Just when you thought it was safe to retrieve the forks and knives you hid during the “Are white potatoes a nutritious natural food or glycemic index hell tuber?” debate, scientists have given us another research study that brings up more questions than it answers.  And this time it’s about your “activitystat”, questioning whether or not humans have an internal set point for activity like it’s commonly thought we do for weight.

Dr. Terence J. Wilkin, a professor of endocrinology at the Peninsula Medical School in Plymouth, England, designed a study to test this out by going to the source of all (hyper)activity in the universe: children. After outfitting the 70 kidlets with accelerometers to measure their activity over the course of four weeks he set them free to run amok as they wished (no word on if ear-tagging was used).
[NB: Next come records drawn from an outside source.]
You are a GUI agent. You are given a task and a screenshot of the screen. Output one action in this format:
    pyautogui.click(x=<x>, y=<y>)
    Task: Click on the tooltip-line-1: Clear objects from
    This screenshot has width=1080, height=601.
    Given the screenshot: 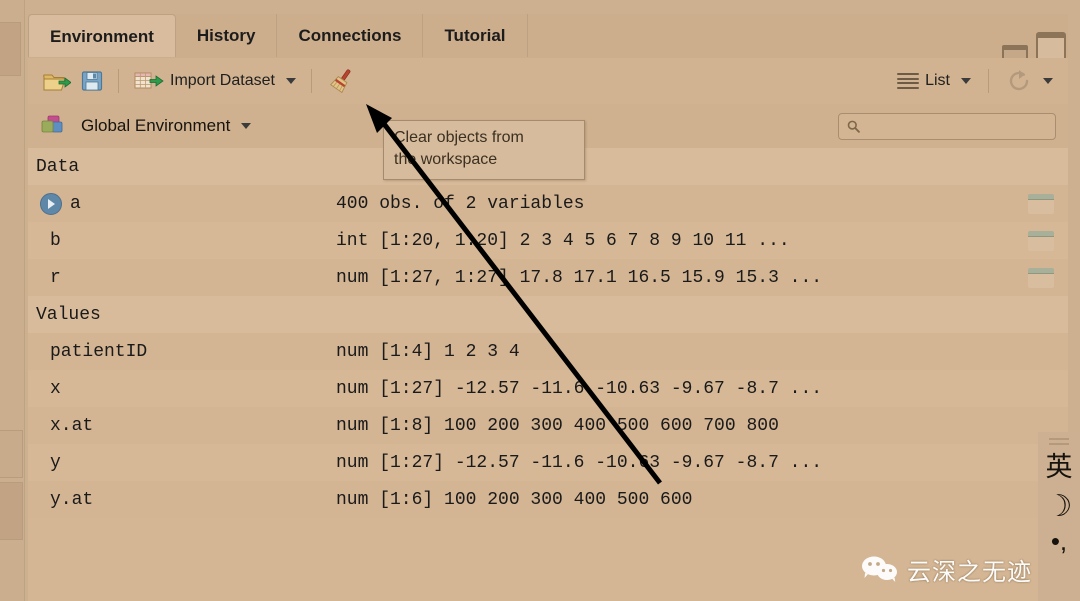 What is the action you would take?
    pyautogui.click(x=459, y=138)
The kids were broken down into three groups based on which school they go to – in a sad commentary on the perils of poverty, the private-schoolers had 9.2 hours of P.E. per week, the village-schoolers had 2.2 and the urban-schoolers only got 1.6. The idea was to see how activity levels during the school day affected activity levels outside of school.

The results may surprise you: “When [Dr. Wilkin] collated the data, the weekly activity levels of the students from all three schools were remarkably similar. Students who exercised more at school were less active afterward. In a study published this month in The International Journal of Obesity, Dr. Wilkin and his co-authors conclude that, at least in these 8- to 10-year-olds, ‘activity at one time is met with less activity at another.’” These findings aligned with a similar study performed on adult women in which half of the subjects spontaneously reduced their incidental activity in response to an increase in their workouts. This, of course, has all kinds of ramifications for fitness guidelines.

At first glance these results made intuitive sense to me. Anyone who’s run 20 miles and then come home and begged off going dancing with the girls later that night so they can crash at 8 p.m. in a puddle of their own drool will know what I’m talking about. But the more I thought about this the more it bothered me because while this may be the case for me in isolated incidents when I do something particularly strenuous, it isn’t true for me overall. And because we all know that me and my anecdotal evidence are the most important factor in all scientific research, I have to question Dr. Wilkin and his band of not-so-feisty fifth-graders.

This may shock you: there was a time in my life where I not only did not exercise but I actively avoided it. Really I’m pretty new to this whole fitness scene as I only jumped in – with both feet until I was in over my head and drowning because that’s how I like to do everything – 7 years ago after the birth of my second son. (You can read my how I found fitness story here if you’re curious but be warned that I talk about my sexual assault.) To make a very long story short, I went from being winded carrying the laundry up the stairs to, well, doing what I do now. And over that 7-year span, while I don’t have the accelerometer data to prove it, I greatly increased my activity levels overall. First was because I had to: kids are relentless, if they think you are even considering resting they will immediately get diarrhea or shove a sock down the toilet. Second, though, was because I had so much more energy that I chose to do more.

There is research to support this side as well. Two different twin studies concluded, “While the children’s fidgetiness and enjoyment of activity were dependent on heredity, their actual levels of movement were almost wholly determined by their environment, and in particular by the actions and attitudes of their teachers and parents.” In addition there is the opposite question of what happens to people if you force them to be more sedentary than usual and the research has shown that they usually do not resume their former levels of activity.

My theory, based on minutes of extensive Internet reading and pondering in the bathroom, is that they’re both right. I think that perhaps our bodies do have a set level of activity that makes us feel good and that we gravitate to. But I think that our environment at large can reset our “activitystat” to lower or higher based on what we do. As for the kids in the first study, I’m wondering if the fact they were “forced” to exercise (because it was part of the school curriculum) and so it wasn’t their choice was a factor in choosing whether or not to be active late. Or… maybe not.

What’s your experience – do you have a general level of activity that you gravitate towards? Or do you think that our activity levels are primarily a function of our environment? And just out of curiousity: white potatoes – eat ‘em or avoid ‘em?? (Please don’t throw a fork at me.)